Please reproduce the full set of data below exactly.

Dataset entries
[Start of Attachment]
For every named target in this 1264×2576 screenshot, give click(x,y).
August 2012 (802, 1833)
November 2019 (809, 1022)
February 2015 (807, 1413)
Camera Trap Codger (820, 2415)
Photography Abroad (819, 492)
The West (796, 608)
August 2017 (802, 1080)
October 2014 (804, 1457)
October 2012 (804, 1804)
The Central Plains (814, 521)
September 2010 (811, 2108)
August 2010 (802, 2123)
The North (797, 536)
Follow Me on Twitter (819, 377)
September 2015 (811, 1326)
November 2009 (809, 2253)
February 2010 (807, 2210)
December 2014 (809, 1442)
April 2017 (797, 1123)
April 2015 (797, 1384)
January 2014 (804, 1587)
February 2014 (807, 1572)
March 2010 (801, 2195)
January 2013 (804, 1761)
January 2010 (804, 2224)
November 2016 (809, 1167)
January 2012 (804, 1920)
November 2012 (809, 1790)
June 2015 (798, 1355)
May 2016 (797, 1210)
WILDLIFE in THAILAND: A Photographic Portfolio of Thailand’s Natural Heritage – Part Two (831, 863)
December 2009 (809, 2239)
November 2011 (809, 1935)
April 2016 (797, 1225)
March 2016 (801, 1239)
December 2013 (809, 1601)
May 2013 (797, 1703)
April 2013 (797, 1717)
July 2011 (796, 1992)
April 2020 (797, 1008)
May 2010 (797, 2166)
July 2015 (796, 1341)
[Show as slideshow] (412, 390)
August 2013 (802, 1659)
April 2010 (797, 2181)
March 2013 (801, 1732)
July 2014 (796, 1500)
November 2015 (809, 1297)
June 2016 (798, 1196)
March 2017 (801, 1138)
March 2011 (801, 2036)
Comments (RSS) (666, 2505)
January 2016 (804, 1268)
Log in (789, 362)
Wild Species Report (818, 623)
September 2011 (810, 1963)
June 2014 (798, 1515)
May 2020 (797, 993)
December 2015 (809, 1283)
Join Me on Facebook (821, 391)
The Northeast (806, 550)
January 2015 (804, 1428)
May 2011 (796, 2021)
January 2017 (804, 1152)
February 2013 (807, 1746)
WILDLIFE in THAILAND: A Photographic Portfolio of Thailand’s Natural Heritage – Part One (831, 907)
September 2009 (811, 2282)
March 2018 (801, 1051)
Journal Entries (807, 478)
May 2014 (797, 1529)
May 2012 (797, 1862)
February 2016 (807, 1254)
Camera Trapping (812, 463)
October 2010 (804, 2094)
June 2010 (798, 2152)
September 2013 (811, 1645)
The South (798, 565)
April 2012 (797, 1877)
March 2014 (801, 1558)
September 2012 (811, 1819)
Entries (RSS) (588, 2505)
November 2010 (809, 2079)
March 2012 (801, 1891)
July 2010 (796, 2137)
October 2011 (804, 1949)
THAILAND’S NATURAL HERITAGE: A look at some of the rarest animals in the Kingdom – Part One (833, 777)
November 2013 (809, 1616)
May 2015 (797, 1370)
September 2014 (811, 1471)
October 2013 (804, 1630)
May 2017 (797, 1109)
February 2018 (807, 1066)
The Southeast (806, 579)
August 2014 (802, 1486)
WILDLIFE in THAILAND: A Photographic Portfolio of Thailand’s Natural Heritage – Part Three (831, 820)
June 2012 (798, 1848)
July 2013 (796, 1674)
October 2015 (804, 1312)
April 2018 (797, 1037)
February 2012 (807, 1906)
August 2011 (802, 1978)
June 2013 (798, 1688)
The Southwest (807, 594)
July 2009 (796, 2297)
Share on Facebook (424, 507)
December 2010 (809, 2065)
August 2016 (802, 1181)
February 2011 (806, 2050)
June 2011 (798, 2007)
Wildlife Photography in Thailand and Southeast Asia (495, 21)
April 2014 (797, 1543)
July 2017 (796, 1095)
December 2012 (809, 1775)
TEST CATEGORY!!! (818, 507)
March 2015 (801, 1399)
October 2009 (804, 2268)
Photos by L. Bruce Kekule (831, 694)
[End of Attachment]
Expected answer:
For every named target in this 1264×2576 screenshot, give click(x,y).
August 2012 (802, 1833)
November 2019 (809, 1022)
February 2015 (807, 1413)
Camera Trap Codger (820, 2415)
Photography Abroad (819, 492)
The West (796, 608)
August 2017 (802, 1080)
October 2014 (804, 1457)
October 2012 (804, 1804)
The Central Plains (814, 521)
September 2010 (811, 2108)
August 2010 (802, 2123)
The North (797, 536)
Follow Me on Twitter (819, 377)
September 2015 (811, 1326)
November 2009 (809, 2253)
February 2010 (807, 2210)
December 2014 (809, 1442)
April 2017 (797, 1123)
April 2015 (797, 1384)
January 2014 (804, 1587)
February 2014 (807, 1572)
March 2010 (801, 2195)
January 2013 (804, 1761)
January 2010 (804, 2224)
November 2016 (809, 1167)
January 2012 (804, 1920)
November 2012 (809, 1790)
June 2015 (798, 1355)
May 2016 (797, 1210)
WILDLIFE in THAILAND: A Photographic Portfolio of Thailand’s Natural Heritage – Part Two (831, 863)
December 2009 (809, 2239)
November 2011 (809, 1935)
April 2016 (797, 1225)
March 2016 (801, 1239)
December 2013 (809, 1601)
May 2013 (797, 1703)
April 2013 (797, 1717)
July 2011 (796, 1992)
April 2020 (797, 1008)
May 2010 (797, 2166)
July 2015 (796, 1341)
[Show as slideshow] (412, 390)
August 2013 (802, 1659)
April 2010 (797, 2181)
March 2013 (801, 1732)
July 2014 (796, 1500)
November 2015 (809, 1297)
June 2016 (798, 1196)
March 2017 (801, 1138)
March 2011 (801, 2036)
Comments (RSS) (666, 2505)
January 2016 (804, 1268)
Log in (789, 362)
Wild Species Report (818, 623)
September 2011 (810, 1963)
June 2014 (798, 1515)
May 2020 (797, 993)
December 2015 (809, 1283)
Join Me on Facebook (821, 391)
The Northeast (806, 550)
January 2015 (804, 1428)
May 2011 (796, 2021)
January 2017 (804, 1152)
February 2013 (807, 1746)
WILDLIFE in THAILAND: A Photographic Portfolio of Thailand’s Natural Heritage – Part One (831, 907)
September 2009 (811, 2282)
March 2018 (801, 1051)
Journal Entries (807, 478)
May 2014 (797, 1529)
May 2012 (797, 1862)
February 2016 (807, 1254)
Camera Trapping (812, 463)
October 2010 (804, 2094)
June 2010 (798, 2152)
September 2013 (811, 1645)
The South (798, 565)
April 2012 (797, 1877)
March 2014 (801, 1558)
September 2012 (811, 1819)
Entries (RSS) (588, 2505)
November 2010 (809, 2079)
March 2012 (801, 1891)
July 2010 (796, 2137)
October 2011 (804, 1949)
THAILAND’S NATURAL HERITAGE: A look at some of the rarest animals in the Kingdom – Part One (833, 777)
November 2013 (809, 1616)
May 2015 (797, 1370)
September 2014 (811, 1471)
October 2013 (804, 1630)
May 2017 (797, 1109)
February 2018 (807, 1066)
The Southeast (806, 579)
August 2014 (802, 1486)
WILDLIFE in THAILAND: A Photographic Portfolio of Thailand’s Natural Heritage – Part Three (831, 820)
June 2012 (798, 1848)
July 2013 (796, 1674)
October 2015 (804, 1312)
April 2018 (797, 1037)
February 2012 (807, 1906)
August 2011 (802, 1978)
June 2013 (798, 1688)
The Southwest (807, 594)
July 2009 (796, 2297)
Share on Facebook (424, 507)
December 2010 (809, 2065)
August 2016 (802, 1181)
February 2011 (806, 2050)
June 2011 (798, 2007)
Wildlife Photography in Thailand and Southeast Asia (495, 21)
April 2014 (797, 1543)
July 2017 (796, 1095)
December 2012 (809, 1775)
TEST CATEGORY!!! (818, 507)
March 2015 (801, 1399)
October 2009 (804, 2268)
Photos by L. Bruce Kekule (831, 694)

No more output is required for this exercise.